- Opening Delimiter -

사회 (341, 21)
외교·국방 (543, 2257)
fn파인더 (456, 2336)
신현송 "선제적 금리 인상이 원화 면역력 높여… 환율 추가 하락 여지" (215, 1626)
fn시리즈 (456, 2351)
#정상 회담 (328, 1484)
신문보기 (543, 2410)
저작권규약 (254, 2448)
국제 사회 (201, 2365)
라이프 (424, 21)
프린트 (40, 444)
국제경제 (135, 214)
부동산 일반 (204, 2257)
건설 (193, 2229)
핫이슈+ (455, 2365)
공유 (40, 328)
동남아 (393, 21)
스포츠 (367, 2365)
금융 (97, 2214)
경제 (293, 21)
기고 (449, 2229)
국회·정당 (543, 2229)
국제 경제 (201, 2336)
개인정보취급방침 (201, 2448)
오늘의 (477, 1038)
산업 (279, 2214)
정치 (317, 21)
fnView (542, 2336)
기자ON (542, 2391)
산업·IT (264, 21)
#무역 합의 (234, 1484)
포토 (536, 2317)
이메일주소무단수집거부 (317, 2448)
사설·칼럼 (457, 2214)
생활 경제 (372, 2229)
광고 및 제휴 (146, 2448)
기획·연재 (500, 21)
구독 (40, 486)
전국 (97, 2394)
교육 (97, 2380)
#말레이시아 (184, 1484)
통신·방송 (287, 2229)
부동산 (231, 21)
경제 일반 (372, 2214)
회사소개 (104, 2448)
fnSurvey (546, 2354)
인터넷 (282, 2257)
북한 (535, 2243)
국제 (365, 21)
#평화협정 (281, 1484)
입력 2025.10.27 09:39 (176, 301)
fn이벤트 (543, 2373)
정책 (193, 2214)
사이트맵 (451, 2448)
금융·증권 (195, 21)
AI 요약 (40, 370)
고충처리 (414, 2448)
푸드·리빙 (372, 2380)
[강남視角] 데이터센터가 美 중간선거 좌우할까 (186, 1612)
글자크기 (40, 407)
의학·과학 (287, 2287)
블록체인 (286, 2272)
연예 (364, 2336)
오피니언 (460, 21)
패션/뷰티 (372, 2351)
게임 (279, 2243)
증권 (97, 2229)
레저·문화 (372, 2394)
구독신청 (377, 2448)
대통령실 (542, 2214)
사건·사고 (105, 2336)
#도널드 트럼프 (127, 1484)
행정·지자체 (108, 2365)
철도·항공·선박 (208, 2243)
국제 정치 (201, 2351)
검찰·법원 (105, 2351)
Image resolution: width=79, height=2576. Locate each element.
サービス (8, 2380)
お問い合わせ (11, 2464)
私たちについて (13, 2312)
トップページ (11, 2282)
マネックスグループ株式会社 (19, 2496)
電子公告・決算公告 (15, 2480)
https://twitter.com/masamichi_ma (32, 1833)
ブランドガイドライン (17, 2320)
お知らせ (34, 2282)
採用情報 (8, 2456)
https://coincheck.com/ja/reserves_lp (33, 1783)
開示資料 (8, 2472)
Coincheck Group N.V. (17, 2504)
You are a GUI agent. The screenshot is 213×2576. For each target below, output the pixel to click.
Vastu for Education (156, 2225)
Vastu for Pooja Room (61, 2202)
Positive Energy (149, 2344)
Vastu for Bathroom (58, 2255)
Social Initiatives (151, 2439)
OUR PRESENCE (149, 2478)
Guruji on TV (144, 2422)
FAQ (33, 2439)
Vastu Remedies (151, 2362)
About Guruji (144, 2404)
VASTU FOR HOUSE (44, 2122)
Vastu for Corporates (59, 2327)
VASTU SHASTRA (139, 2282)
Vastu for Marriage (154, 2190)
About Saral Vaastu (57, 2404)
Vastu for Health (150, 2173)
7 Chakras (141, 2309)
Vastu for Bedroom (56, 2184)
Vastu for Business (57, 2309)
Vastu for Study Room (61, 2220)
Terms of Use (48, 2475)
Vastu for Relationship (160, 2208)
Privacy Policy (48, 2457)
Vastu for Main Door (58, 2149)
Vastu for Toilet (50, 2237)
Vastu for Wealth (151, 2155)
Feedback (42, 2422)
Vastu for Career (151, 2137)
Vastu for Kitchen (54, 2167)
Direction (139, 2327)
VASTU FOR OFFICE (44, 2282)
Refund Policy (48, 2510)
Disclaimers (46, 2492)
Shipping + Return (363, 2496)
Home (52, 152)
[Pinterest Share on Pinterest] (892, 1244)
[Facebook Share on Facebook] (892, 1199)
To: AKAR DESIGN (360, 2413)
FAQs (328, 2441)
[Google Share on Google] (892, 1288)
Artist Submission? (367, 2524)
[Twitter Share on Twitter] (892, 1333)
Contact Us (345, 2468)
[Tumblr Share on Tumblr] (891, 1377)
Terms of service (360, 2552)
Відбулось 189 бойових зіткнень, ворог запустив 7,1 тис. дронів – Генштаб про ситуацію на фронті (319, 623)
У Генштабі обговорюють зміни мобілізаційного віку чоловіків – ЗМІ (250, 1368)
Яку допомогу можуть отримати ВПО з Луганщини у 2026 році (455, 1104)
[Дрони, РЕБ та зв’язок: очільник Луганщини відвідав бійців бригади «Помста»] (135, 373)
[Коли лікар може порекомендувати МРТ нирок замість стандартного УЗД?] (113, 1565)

- Closing Delimiter -

* [ABOUT THIS EXERCISE] Beginning at the line that contains "VASTU FOR OFFICE (44, 2282)" and ending at the last line above, copy each line without any change.

* [ANSWER SECTION]
VASTU FOR OFFICE (44, 2282)
Refund Policy (48, 2510)
Disclaimers (46, 2492)
Shipping + Return (363, 2496)
Home (52, 152)
[Pinterest Share on Pinterest] (892, 1244)
[Facebook Share on Facebook] (892, 1199)
To: AKAR DESIGN (360, 2413)
FAQs (328, 2441)
[Google Share on Google] (892, 1288)
Artist Submission? (367, 2524)
[Twitter Share on Twitter] (892, 1333)
Contact Us (345, 2468)
[Tumblr Share on Tumblr] (891, 1377)
Terms of service (360, 2552)
Відбулось 189 бойових зіткнень, ворог запустив 7,1 тис. дронів – Генштаб про ситуацію на фронті (319, 623)
У Генштабі обговорюють зміни мобілізаційного віку чоловіків – ЗМІ (250, 1368)
Яку допомогу можуть отримати ВПО з Луганщини у 2026 році (455, 1104)
[Дрони, РЕБ та зв’язок: очільник Луганщини відвідав бійців бригади «Помста»] (135, 373)
[Коли лікар може порекомендувати МРТ нирок замість стандартного УЗД?] (113, 1565)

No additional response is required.